[Stored items]
____________

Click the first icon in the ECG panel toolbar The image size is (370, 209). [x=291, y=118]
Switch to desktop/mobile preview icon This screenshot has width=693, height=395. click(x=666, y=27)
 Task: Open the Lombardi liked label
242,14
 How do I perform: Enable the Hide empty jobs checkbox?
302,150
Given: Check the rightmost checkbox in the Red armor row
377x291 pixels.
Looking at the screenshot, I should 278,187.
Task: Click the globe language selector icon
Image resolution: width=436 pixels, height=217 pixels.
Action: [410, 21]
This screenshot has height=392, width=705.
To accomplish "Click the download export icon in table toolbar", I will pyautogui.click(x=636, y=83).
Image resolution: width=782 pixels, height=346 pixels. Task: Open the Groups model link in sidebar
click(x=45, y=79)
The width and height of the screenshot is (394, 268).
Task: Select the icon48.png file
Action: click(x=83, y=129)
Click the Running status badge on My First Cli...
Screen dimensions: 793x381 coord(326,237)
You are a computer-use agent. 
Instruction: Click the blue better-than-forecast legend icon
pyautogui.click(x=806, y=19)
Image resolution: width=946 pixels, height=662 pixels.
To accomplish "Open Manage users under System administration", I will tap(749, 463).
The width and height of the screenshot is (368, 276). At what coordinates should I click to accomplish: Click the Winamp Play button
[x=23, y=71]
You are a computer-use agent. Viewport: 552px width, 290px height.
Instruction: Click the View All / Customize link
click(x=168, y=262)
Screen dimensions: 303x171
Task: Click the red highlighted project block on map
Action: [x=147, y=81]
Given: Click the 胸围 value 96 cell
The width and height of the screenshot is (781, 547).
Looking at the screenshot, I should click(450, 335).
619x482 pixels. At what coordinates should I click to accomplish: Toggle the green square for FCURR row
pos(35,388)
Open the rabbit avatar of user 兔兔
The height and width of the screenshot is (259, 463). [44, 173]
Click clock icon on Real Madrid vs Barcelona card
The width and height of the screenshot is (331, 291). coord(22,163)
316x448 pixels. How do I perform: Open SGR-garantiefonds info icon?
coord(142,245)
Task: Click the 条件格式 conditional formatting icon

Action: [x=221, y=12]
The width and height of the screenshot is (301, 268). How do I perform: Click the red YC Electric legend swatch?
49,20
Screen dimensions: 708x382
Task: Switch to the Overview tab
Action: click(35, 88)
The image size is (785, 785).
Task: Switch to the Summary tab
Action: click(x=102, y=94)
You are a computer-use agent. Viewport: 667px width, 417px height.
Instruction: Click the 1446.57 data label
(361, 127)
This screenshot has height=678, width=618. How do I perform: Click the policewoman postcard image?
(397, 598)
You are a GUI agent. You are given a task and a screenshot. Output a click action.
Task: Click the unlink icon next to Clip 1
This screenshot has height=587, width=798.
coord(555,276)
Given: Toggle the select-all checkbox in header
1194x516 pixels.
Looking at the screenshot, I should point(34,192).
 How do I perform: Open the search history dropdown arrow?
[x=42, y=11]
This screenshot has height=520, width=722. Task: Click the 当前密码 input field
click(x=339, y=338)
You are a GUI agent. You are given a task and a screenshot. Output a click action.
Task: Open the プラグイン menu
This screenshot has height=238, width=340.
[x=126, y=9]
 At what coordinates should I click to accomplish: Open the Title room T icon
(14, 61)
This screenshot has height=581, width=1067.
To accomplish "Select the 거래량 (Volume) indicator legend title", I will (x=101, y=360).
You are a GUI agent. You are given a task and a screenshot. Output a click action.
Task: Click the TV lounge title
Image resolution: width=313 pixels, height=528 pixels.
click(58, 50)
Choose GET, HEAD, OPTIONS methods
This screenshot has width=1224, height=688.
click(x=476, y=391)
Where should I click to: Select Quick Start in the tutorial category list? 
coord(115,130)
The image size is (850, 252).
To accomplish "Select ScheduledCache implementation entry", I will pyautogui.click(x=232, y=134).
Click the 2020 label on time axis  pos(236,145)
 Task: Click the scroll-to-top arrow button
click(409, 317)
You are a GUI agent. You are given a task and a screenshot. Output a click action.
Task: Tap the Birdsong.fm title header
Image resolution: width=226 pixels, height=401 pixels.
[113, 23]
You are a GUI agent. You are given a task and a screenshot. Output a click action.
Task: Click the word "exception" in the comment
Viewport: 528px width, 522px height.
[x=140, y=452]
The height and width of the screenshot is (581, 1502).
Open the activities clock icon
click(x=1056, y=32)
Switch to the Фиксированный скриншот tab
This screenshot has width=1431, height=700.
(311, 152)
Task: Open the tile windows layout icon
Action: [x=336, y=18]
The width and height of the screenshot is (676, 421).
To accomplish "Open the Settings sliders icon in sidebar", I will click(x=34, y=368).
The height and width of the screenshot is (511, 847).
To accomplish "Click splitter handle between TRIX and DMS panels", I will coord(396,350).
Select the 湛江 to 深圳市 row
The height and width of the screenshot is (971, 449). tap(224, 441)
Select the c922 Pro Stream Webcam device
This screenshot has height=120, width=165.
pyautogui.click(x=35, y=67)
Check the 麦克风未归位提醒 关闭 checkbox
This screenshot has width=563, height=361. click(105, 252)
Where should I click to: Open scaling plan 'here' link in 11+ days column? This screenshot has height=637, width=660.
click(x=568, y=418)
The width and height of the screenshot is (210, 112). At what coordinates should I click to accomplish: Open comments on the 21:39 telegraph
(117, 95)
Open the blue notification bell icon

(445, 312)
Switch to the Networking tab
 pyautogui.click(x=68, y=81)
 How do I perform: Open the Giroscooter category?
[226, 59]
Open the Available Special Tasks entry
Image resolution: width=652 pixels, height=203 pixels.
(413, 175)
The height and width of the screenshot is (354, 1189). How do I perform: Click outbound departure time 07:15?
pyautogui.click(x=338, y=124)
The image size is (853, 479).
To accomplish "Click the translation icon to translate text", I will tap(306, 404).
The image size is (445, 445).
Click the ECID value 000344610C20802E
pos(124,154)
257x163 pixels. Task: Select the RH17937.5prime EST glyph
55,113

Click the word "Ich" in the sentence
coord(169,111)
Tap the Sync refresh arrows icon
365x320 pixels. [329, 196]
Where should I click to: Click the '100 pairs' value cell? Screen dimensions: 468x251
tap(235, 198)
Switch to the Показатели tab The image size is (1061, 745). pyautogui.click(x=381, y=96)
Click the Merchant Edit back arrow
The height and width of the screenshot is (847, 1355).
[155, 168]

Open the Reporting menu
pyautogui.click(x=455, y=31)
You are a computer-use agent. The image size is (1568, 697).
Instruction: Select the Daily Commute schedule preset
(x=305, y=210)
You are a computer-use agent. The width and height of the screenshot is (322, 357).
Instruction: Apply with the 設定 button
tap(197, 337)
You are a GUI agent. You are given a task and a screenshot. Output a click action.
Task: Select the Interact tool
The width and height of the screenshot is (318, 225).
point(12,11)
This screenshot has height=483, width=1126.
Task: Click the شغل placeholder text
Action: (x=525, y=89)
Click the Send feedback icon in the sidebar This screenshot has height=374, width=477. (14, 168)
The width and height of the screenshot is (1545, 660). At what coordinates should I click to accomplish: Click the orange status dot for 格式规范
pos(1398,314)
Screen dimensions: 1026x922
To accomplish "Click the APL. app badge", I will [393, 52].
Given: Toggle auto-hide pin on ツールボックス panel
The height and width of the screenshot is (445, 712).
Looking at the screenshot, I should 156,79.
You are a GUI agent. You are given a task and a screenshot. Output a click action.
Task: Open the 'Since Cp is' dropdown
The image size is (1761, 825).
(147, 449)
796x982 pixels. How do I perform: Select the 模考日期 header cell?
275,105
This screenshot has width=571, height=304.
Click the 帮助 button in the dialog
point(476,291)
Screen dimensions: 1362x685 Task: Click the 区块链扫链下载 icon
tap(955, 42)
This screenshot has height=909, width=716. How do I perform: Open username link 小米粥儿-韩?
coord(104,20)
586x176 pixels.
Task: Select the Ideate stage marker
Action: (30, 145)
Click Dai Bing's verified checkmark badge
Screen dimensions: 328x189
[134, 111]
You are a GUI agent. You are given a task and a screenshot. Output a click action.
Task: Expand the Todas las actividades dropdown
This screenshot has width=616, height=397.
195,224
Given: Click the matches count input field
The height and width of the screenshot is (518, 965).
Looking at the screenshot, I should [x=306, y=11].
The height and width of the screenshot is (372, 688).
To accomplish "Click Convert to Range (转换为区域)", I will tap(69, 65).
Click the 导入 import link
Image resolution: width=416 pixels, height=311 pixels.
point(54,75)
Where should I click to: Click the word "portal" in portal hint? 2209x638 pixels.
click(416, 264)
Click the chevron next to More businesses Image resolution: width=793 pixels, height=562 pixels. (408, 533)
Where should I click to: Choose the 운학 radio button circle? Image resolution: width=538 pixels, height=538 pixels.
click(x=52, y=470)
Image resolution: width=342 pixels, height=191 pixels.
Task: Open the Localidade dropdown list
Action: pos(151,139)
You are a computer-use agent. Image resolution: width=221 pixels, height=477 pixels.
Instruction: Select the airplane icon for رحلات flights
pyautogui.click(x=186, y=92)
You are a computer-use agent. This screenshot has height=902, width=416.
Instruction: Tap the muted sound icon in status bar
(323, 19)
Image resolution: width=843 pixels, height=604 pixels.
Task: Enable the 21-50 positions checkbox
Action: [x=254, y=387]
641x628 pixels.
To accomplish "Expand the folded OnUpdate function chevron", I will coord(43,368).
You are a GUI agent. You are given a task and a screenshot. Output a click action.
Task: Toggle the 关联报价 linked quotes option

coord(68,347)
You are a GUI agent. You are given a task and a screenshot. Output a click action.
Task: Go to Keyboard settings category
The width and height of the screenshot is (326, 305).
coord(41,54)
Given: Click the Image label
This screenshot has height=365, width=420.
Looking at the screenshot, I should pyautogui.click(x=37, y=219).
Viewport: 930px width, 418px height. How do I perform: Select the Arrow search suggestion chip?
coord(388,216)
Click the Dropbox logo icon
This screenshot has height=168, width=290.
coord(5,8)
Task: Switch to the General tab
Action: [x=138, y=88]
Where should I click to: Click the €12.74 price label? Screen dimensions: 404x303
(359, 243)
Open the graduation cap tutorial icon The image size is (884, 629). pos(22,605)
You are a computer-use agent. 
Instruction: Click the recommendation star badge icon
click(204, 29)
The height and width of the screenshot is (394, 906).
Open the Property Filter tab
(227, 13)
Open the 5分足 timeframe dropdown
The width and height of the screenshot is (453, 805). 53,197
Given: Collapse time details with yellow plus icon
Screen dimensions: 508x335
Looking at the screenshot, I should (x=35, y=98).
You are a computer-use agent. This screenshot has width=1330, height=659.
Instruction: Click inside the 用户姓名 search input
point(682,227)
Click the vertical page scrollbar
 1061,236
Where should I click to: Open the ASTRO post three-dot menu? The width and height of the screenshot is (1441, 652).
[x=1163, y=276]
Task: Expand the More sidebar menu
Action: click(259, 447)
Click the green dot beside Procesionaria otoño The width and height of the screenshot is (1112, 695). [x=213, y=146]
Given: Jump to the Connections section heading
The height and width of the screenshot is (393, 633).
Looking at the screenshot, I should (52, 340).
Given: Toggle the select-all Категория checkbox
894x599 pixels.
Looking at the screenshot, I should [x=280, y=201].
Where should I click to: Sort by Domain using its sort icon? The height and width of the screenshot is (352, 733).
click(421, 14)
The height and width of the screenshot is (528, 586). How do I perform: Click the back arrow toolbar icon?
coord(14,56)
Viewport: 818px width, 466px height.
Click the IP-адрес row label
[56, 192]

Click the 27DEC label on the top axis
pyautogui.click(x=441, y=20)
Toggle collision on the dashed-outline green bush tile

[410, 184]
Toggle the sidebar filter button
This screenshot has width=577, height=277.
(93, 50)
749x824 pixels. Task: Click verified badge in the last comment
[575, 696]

____________

A single figure is all that is needed: the number of lines above that contain the string "chevron".

2